Adding stimulus after stimulus increases our confusion and decreases our capacity to discern our priorities, what is most important to us. It prevents us from screening out whether we should stay late at work when we’re exhausted, or add on one more social event, or keep flipping stations on TV rather than turning it off when we’re bored. It also may decrease our capacity to notice basic needs, such as being aware of when we are hungry, which in turn, increases our sense of urgency, and, the cycle continues!
How do we stay in contact with ourselves and bring our full presence to the moment? Often, knowing how we’re feeling and thinking, and what we’re doing and seeing, takes awareness and practice. This is called Mindfulness, or mindful awareness. It need not be connected to Buddhism or religious practices, but it does need to be practiced because of the amount of stimulation in our lives.

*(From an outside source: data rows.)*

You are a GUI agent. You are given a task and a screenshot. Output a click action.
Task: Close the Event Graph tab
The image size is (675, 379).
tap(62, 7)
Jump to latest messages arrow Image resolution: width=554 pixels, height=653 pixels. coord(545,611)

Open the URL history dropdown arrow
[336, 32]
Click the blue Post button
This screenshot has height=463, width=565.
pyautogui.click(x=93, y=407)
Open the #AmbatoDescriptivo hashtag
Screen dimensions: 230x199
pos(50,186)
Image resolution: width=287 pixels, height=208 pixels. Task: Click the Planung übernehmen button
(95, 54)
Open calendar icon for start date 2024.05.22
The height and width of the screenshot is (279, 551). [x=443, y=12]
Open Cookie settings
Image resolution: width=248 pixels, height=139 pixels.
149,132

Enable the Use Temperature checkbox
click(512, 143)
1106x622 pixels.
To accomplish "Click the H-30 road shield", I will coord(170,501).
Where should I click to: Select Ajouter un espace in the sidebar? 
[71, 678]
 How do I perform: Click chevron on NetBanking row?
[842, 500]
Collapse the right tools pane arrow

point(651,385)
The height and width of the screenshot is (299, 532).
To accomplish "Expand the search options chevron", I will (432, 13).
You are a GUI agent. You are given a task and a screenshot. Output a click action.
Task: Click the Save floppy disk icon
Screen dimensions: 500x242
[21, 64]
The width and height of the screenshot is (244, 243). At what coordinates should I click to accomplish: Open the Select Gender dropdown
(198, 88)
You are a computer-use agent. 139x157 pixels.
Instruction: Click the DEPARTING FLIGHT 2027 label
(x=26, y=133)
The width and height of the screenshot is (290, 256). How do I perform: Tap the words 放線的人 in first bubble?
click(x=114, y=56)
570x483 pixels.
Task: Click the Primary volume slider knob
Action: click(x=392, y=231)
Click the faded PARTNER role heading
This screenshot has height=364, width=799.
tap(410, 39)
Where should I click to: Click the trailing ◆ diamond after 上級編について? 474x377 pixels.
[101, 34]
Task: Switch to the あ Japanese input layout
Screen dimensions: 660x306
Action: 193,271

In order to figure out how present we are, it’s first helpful to slow down, and notice what we’re doing. Is the car radio blasting a song we love, but don’t feel like hearing? How many times have you listened to music you used to love, or like but don’t want to hear in the moment, just because you’re not paying attention? This only increases our detachment from ourselves in the moment.
Identify times when you’re apt to feel rushed, frantic, or urgent: when you’re hungry, when there’s an adventure scene in your favorite series, when you’re driving home from work after a long day, or when the kids are yelling. Slowing down helps us to identify what we’re feeling.
Since activities done on auto-pilot often involve holding your breath, or just barely breathing, a mindful focus on your breath throughout the day is one way to bring your awareness back to the present moment. You can ask, “How is my breathing right now? Am I holding my breath, or breathing intermittently? What is the pace of my breath? Is it fast or slow?”
Try doing only one thing at a time. I know, I know; it’s hard, especially if you’re a parent, but there are times when you can slow down just a bit and really notice what’s going on. When you’re petting the dog, only pet the dog. When you’re hugging your child, feel your love, and breathe deeply. As you read this, your mind visualizes hugging and being hugged, and this image increases hormones which decrease stress and increase connection. Choosing to imagine hugging your loved one actually decreases stress. But, it takes time to slow down and choose the positive image.
At times when you feel pressure, stressed or only half in the room, you can actively integrate your mind and body by asking yourself, “How much of the world am I taking in right now?” This can be followed by an awareness of how much you are taking in through your senses: eyes, ears, nose, mouth, and through the experience of touch. It is very hard to truly focus on all senses, or even two senses at once, and yet, this is what we demand of ourselves when we are talking, listening to music, and driving.
See if you can focus just on one sense: for example, just taking in with your eyes, noticing the colors, the textures, not naming anything; for example, saying, “green, yellow, curving lines,” rather than tree and branches. Notice the difference between seeing in your mind’s eye rather than seeing the world. See if you can pull yourself away from your inner thoughts and let the details of the external world sift through your mind. You are building the bridge between your internal world and the external one. The extent to which you are taking in the world may equal the extent to which you are present in it.